Entre Folle et Les lettres portugaises, une cohérence se dessine : celle de la femme dont les lettres restent sans réponse sous-entendant ainsi une solitude douloureuse. À ce

propos, Susan Lee Carrell affirme que « [l]’élément constant de cette formule monophonique de la littérature épistolaire, comme nous l’avons déjà indiqué dans notre introduction, est que la présence d’une seule voix isolée est emblématique de la solitude finale de la femme écrivant14. » Contrairement aux Lettres portugaises, la lettre de Folle est

une lettre d’amour écrite après l’amour et elle se construit sur son échec. Si de l’amour il ne reste rien, la lettre à une voix s’érige dans la passion, puisque « [contrairement] à l’amour, la passion ne saurait par définition être partagée15. » Ainsi, la passion n’appartient qu’au

sujet écrivant. La correspondance serait donc inutile, car la narratrice ne cherche pas à accroitre le sentiment amoureux. Elle désire seulement qu’il continue d’exister et de ne pas donner la parole à l’autre permet de retrouver l’être aimé sans qu’il puisse s’y opposer.

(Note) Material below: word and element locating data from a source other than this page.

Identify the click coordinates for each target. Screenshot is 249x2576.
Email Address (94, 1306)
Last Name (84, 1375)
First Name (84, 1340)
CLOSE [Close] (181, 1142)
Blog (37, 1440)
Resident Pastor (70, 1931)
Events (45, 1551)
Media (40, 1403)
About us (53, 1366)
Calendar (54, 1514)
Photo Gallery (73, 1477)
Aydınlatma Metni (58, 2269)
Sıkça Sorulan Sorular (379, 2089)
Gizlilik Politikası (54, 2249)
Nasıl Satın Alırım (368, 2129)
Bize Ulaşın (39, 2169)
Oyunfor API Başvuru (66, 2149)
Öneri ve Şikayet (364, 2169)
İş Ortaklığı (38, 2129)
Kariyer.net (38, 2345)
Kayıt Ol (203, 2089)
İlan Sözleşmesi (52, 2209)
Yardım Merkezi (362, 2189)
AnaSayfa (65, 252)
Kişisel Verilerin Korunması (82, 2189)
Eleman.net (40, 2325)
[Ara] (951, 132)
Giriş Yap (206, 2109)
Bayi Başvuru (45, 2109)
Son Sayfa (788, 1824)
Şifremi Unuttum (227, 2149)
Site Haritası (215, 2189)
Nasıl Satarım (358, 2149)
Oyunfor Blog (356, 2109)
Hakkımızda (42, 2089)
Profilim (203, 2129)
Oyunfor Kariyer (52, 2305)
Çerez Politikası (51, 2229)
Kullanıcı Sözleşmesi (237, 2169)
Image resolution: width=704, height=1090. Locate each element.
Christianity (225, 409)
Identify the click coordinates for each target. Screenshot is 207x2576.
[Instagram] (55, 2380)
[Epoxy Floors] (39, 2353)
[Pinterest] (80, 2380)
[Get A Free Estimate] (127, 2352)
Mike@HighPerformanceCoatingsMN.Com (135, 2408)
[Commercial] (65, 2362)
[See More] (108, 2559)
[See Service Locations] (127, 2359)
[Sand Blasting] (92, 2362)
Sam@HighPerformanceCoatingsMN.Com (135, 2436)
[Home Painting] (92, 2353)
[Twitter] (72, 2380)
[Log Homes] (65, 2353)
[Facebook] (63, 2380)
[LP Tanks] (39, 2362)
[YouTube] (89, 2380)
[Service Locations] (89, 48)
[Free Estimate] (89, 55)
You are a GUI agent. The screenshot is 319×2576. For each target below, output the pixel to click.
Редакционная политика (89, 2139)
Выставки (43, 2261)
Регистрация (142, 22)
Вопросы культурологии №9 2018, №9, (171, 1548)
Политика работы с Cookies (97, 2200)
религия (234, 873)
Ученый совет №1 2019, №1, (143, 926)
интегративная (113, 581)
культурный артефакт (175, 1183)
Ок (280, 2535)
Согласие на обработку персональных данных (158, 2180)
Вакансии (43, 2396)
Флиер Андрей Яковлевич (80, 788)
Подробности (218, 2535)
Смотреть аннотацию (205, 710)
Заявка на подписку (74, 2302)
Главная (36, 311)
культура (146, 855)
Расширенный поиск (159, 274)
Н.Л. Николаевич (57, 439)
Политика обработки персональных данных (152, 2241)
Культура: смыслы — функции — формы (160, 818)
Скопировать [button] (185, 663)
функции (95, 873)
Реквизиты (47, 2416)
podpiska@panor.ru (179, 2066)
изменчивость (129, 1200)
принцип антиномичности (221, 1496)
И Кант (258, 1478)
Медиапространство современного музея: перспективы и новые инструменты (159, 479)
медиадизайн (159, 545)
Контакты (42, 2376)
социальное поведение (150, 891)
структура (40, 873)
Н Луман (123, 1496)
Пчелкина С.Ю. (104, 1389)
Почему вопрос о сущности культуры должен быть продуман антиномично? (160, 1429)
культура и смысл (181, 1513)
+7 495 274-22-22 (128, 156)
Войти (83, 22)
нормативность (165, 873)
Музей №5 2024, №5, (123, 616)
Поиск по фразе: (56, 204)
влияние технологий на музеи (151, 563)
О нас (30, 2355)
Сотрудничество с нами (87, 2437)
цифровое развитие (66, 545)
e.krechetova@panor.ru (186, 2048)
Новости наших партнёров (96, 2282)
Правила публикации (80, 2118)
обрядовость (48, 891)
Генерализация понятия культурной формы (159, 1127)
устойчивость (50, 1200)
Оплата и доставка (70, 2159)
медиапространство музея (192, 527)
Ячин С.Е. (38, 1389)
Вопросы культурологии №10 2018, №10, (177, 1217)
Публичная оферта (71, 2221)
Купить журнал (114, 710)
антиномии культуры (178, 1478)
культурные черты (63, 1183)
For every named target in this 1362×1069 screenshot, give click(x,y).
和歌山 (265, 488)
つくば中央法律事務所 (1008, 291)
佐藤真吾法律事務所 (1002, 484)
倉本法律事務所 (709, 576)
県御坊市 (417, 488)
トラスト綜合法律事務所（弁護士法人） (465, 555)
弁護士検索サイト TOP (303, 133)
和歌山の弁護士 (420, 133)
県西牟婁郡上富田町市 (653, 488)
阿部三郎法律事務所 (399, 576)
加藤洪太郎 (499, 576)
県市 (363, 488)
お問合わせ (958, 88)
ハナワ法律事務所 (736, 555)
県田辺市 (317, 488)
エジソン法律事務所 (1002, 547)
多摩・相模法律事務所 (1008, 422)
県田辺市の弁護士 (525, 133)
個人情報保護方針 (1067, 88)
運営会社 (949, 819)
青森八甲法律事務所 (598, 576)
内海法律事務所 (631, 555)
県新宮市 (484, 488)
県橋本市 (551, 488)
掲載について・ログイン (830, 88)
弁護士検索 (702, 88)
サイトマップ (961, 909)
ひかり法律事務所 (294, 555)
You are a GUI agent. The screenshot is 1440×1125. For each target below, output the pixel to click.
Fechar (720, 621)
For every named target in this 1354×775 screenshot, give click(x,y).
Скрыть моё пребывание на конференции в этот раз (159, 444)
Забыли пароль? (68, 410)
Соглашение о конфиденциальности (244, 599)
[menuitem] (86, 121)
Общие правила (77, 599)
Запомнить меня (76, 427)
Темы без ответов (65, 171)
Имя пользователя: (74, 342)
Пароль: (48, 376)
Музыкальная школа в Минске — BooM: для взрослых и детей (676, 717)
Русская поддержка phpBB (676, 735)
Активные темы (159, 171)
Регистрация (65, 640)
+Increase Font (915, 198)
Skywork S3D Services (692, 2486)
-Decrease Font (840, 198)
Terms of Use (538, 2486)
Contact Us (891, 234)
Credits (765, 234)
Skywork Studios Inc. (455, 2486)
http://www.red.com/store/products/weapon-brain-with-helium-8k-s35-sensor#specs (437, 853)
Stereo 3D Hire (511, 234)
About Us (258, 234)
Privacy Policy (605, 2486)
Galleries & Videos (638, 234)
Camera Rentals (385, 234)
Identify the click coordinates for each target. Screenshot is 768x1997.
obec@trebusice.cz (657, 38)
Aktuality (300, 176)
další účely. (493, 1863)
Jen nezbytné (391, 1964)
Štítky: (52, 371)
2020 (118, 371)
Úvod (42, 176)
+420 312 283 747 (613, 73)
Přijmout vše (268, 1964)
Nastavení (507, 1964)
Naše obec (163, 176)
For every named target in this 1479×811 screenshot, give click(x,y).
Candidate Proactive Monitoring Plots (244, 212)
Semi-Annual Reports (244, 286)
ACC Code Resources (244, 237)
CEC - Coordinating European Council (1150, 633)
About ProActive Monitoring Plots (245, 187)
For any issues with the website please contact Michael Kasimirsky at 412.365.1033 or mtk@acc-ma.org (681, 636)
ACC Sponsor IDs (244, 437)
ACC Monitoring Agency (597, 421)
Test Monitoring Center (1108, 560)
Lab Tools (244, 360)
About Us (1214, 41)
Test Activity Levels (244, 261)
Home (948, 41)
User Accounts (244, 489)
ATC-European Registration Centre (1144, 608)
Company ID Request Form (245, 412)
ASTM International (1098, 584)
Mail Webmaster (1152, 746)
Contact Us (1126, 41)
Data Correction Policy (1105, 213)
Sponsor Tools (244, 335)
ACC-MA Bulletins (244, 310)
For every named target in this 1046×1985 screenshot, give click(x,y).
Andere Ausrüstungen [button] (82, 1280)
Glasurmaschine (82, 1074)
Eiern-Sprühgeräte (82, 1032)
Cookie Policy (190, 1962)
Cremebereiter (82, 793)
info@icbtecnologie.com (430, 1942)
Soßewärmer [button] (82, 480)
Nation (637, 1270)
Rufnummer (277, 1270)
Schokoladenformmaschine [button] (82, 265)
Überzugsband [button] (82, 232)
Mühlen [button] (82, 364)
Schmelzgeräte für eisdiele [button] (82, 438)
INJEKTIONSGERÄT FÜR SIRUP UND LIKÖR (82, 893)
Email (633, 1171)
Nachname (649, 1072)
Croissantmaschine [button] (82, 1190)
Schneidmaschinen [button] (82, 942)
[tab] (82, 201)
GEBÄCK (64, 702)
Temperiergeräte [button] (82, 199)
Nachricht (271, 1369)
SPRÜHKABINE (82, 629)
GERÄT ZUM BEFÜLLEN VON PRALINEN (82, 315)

En somme, la mélancolie du genre épistolaire s’inscrit d’abord dans cette idée de l’absence qui se permute. Le modèle à une voix qu’emprunte Folle souligne la solitude de la narratrice, mais lui permet surtout de modeler son discours sans être interrompu. Que la lettre soit écrite après la séparation des amants montre cette idée de vouloir poursuivre l’investissement dans la relation amoureuse. Si cette lettre pose l’amour comme une souffrance, c’est peut-être parce qu’il ne s’agit pas d’amour. Par définition, l’amour se doit d’être partagé entre deux individus. Comme le mentionne la citation d’Anne Juranville, la passion succède à l’amour lorsqu’il y a une absence de réciprocité. Les analyses qui précèdent ont prouvé que Folle est une lettre mélancolique, mais est-ce vraiment une lettre d’amour.